8月研修会「脱水と水分摂取」よりピックアップ

くしろ山岳会の8月研修会では、「脱水と水分摂取」について学びました。

研修会の内容から、「山にはどのくらいの量の水を持っていくといいか」重要ポイントをピックアップしてお伝えします。

 

水分補給

「水が足りなくなってバテた」経験はありませんか。

登山では、エネルギー代謝が高まるため、膨大な熱が生み出されます。

体温を下げるもっとも効果的な方法は「汗をかくこと」ですが、失われた水分を補給できずにいると脱水が起こります。

脱水は熱中症の入口。

いったん山に入れば、すぐに医療機関に駆け込むことができませんから、なるべく早い段階で気付いて水分補給することが重要なのです。

 


のどの渇きを覚えたら、軽い脱水状態


のどが渇く、大量の汗がでる。

こんな症状が出たら、軽い脱水状態になっているサインです。

一般的には、体重の2%の水分が失われると脱水とされています。

この段階では、登山では持久能力が5~10%落ち、ペースが落ちて集団から遅れるようになります。

 


どのくらい補給するといいのか?


どのくらいの量を水分補給するといいのか、レベル別に示した水分補給の指針がこちら。

 

◆行動中の水分補給量(ml)の算出方法

  下界でのスポーツや運動の場合 登山での場合 脱水の許容範囲 行動中の水分補給量(ml)を求める式
レベル1 健康のために運動やスポーツをする人 健康のために登山をする人、初心者、中高年、子供、体力の弱い人 体重の1%まで 体重(kg)×時間(h)×5

-10×体重(kg)

レベル2 一般的なスポーツ選手 十分な体力と経験を身につけている登山者 体重の2%まで 体重(kg)×時間(h)×5

-20×体重(kg)

レベル3 長距離走選手のように持久力のトレーニングを十分に積んだ人 アルパインクライマーやトレイルランナーなど、ハードな登山に慣れた人 体重の3%まで 体重(kg)×時間(h)×5

-30×体重(kg)

レベル4 遭難時など、やむを得ず水分が制限される場合 体重の5%まで 体重(kg)×時間(h)×5

-50×体重(kg)

「登山の運動生理学とトレーニング学」山本正嘉より

一般的な登山者は、体重の1%までの脱水を許容範囲として考えます。

 

体重60kgの人を例に、くしろ近郊の山で補給する水の量を算出してみます。

  時間 脱水量 補給量
西別岳 往復2時間40分

+休憩25分

60kg×3.08h×5=924ml 924ml-10×60kg=324ml
雌阿寒岳(野中温泉コース) 往復3時間10分

+休憩30分

60kg×3.66h×5=1,098ml 1,098ml-10×60kg=498ml
雄阿寒岳 往復5時間30分

+休憩55分

60kg×6.41h×5=1,923ml 1,923ml-10×60kg=1,323ml

西別岳、雌阿寒岳は、500mlのペットボトル1本ほど。

雄阿寒岳は3本ほど補給する計算です。

 

水分補給

ただし、出てきた数字はあくまでも「目安」ですから、最低限このくらいの量は持っていく、と考えておくといいでしょう。

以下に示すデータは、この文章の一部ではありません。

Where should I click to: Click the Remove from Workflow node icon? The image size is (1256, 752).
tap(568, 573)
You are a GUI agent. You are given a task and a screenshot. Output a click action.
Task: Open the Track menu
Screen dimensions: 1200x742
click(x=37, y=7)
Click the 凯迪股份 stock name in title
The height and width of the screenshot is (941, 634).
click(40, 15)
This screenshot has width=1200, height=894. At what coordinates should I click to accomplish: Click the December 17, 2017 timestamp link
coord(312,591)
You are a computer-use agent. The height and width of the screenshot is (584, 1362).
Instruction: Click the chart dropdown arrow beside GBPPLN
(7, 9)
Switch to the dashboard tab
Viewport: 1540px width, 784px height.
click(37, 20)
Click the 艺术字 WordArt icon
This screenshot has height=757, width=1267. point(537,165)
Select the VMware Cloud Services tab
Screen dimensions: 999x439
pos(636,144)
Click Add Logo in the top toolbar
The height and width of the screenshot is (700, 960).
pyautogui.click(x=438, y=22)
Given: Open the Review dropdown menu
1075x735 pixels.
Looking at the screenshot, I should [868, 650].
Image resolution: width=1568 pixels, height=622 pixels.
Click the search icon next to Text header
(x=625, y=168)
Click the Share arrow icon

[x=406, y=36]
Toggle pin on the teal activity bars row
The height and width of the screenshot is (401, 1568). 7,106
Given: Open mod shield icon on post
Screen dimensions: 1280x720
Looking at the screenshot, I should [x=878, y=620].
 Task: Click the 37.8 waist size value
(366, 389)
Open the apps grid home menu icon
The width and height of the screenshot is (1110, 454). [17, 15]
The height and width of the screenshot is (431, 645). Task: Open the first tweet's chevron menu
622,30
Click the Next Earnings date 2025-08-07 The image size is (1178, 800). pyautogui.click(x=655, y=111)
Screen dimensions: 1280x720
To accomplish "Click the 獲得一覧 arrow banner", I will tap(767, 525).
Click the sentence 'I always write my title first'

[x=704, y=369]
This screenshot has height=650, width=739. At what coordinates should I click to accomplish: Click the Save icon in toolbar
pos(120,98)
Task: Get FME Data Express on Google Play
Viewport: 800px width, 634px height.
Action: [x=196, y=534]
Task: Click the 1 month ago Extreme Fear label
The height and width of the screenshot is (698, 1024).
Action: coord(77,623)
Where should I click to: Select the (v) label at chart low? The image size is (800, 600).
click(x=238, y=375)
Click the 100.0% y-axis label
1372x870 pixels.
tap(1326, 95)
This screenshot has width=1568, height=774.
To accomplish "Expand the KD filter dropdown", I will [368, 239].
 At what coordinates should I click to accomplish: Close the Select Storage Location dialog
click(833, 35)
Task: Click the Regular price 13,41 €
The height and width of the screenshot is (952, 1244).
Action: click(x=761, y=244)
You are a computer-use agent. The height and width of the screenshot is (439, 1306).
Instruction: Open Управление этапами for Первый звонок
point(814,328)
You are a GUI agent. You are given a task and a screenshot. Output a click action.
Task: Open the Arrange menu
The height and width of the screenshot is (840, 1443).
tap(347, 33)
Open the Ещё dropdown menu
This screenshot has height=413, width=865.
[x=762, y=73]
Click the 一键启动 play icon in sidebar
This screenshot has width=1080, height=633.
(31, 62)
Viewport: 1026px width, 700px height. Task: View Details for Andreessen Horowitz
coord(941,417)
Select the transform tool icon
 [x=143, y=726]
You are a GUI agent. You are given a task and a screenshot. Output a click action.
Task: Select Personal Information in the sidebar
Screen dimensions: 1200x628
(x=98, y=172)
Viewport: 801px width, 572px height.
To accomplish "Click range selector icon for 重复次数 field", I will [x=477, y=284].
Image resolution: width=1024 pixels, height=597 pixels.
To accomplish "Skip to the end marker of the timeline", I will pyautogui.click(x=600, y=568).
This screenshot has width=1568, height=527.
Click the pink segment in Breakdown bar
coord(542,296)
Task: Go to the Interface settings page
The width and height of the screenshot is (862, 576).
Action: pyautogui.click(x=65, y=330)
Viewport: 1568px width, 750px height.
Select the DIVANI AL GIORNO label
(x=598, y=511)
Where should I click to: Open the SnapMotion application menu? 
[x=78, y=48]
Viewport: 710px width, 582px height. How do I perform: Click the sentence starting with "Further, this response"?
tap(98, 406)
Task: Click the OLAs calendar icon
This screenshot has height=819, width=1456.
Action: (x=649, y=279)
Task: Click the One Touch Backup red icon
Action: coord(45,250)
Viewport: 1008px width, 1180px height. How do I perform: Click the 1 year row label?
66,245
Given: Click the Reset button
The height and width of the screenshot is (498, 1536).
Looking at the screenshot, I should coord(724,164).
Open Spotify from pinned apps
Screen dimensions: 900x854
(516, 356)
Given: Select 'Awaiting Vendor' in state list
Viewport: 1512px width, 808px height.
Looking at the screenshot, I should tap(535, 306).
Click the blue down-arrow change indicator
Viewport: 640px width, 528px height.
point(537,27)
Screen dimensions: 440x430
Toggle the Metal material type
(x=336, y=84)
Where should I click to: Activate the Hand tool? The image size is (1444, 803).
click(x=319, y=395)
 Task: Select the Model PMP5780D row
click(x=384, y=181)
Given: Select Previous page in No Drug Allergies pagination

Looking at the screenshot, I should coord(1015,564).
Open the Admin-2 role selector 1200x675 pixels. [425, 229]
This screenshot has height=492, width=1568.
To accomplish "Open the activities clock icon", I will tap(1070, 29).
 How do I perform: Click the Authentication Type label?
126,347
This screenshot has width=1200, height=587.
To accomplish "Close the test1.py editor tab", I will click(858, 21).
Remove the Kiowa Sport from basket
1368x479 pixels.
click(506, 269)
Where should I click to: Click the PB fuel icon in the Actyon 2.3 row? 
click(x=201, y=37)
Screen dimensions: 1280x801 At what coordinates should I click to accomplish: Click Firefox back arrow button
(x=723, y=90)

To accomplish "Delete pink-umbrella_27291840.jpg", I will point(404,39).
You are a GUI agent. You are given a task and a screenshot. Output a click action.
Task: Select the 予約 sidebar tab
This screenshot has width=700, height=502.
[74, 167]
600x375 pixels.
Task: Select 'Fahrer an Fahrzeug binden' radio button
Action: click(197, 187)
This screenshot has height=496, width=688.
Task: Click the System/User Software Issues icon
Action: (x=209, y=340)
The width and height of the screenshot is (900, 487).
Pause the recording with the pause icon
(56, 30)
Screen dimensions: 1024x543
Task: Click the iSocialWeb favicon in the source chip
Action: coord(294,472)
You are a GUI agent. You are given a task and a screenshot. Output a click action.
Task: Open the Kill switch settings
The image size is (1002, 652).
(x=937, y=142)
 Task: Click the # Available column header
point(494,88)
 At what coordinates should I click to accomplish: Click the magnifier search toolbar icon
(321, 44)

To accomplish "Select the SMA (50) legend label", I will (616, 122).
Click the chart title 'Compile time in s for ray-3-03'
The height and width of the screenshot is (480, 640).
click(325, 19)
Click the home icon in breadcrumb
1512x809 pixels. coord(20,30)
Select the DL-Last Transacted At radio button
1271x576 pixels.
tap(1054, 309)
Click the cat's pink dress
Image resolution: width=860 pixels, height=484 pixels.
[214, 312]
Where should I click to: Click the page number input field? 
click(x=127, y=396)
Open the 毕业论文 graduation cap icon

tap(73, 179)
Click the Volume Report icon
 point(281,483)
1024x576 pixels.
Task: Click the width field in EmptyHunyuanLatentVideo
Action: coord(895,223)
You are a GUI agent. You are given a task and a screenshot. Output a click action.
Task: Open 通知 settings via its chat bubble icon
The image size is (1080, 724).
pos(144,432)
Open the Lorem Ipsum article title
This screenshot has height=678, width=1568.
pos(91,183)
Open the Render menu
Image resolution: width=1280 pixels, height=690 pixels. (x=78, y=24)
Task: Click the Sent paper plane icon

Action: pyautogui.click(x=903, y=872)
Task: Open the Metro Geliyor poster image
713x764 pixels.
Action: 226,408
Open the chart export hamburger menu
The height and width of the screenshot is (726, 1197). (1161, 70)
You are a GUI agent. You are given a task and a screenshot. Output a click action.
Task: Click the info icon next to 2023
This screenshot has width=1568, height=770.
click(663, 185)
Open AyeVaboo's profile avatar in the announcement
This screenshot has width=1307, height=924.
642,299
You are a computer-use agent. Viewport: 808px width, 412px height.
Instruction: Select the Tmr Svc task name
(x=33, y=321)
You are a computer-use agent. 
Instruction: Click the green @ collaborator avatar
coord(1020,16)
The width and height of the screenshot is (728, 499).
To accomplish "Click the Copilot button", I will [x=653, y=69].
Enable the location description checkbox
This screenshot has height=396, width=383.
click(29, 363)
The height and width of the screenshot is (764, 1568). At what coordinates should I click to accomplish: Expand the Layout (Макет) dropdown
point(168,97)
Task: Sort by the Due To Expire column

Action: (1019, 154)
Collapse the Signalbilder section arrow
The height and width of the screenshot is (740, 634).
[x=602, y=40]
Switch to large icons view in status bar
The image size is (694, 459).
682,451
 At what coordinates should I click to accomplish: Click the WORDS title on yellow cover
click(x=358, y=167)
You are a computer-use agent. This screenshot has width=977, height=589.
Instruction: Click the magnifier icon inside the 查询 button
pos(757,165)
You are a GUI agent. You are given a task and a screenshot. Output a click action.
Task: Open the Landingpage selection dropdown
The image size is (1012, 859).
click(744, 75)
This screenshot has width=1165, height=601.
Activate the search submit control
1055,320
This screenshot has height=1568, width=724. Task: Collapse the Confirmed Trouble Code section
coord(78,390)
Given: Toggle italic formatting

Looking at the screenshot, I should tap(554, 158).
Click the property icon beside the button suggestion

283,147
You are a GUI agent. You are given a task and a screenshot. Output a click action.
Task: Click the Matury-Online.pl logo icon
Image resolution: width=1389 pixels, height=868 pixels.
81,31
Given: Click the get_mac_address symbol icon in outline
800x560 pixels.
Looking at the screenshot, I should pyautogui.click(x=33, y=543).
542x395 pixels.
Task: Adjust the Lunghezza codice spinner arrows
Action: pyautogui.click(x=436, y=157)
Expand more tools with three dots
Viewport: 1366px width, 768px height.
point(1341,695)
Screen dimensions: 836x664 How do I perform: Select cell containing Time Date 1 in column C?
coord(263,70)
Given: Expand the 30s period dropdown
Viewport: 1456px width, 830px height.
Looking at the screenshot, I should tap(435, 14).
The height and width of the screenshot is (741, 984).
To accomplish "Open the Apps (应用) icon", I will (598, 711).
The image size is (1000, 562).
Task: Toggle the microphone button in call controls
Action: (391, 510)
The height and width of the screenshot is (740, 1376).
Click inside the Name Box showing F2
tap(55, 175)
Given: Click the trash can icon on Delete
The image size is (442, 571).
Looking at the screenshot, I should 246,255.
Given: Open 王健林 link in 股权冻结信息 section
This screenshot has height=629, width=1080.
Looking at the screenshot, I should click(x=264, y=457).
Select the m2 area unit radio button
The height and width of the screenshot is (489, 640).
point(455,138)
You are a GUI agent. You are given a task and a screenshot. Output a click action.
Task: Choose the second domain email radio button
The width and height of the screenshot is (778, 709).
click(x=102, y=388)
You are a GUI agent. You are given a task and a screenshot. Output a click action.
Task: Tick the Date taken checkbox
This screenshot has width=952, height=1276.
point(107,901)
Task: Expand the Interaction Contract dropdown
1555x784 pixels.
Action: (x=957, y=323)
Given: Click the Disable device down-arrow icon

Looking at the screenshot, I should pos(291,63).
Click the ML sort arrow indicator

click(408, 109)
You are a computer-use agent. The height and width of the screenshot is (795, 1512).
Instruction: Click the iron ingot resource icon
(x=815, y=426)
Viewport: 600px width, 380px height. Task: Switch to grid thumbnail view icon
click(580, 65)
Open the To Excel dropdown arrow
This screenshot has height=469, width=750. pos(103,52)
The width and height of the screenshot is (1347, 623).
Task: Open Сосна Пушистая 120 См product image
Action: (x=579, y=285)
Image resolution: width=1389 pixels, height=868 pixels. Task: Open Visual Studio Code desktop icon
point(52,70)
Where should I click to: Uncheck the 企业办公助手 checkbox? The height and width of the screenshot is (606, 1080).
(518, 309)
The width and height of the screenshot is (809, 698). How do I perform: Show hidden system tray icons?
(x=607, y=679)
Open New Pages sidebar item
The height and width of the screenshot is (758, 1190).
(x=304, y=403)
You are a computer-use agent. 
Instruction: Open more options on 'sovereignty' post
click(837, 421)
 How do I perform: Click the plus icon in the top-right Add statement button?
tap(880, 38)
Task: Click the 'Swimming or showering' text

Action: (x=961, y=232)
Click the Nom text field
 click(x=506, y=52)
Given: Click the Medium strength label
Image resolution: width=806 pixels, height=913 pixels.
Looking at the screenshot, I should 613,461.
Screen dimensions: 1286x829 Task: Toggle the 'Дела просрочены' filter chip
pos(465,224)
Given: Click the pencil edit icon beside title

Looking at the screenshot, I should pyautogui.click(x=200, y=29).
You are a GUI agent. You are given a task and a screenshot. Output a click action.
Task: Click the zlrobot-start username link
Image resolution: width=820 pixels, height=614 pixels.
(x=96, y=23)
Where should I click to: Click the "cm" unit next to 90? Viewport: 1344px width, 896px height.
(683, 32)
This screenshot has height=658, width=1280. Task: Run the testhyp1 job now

天候や体力、歩くペース、汗をかきやすいかどうか体質によっても大きく変化します。

たとえば気温が高いとき(25度以上の夏日など)には、脱水量の係数は6~8にする必要があるかもしれません。

計算してみた結果「そんなにたくさんは重くてムリ」なら、その山(コース)は「体力に見合ったレベル」ではないと言うこともできます。

 

ここまで、くしろ山岳会8月研修会「脱水と水分摂取」から、山に持っていく水の量に焦点を絞って紹介しました。

少なければ熱中症などを起こして遭難事故につながりかねず、多すぎても装備が重くてバテる原因になります。

山行をより快適にするための指針のひとつとして、ぜひ取り入れてみてください。

 

次回8月の研修会は「低体温症」です。北海道の夏山遭難でよく聞く「低体温症」について、症状や予防策を学びます。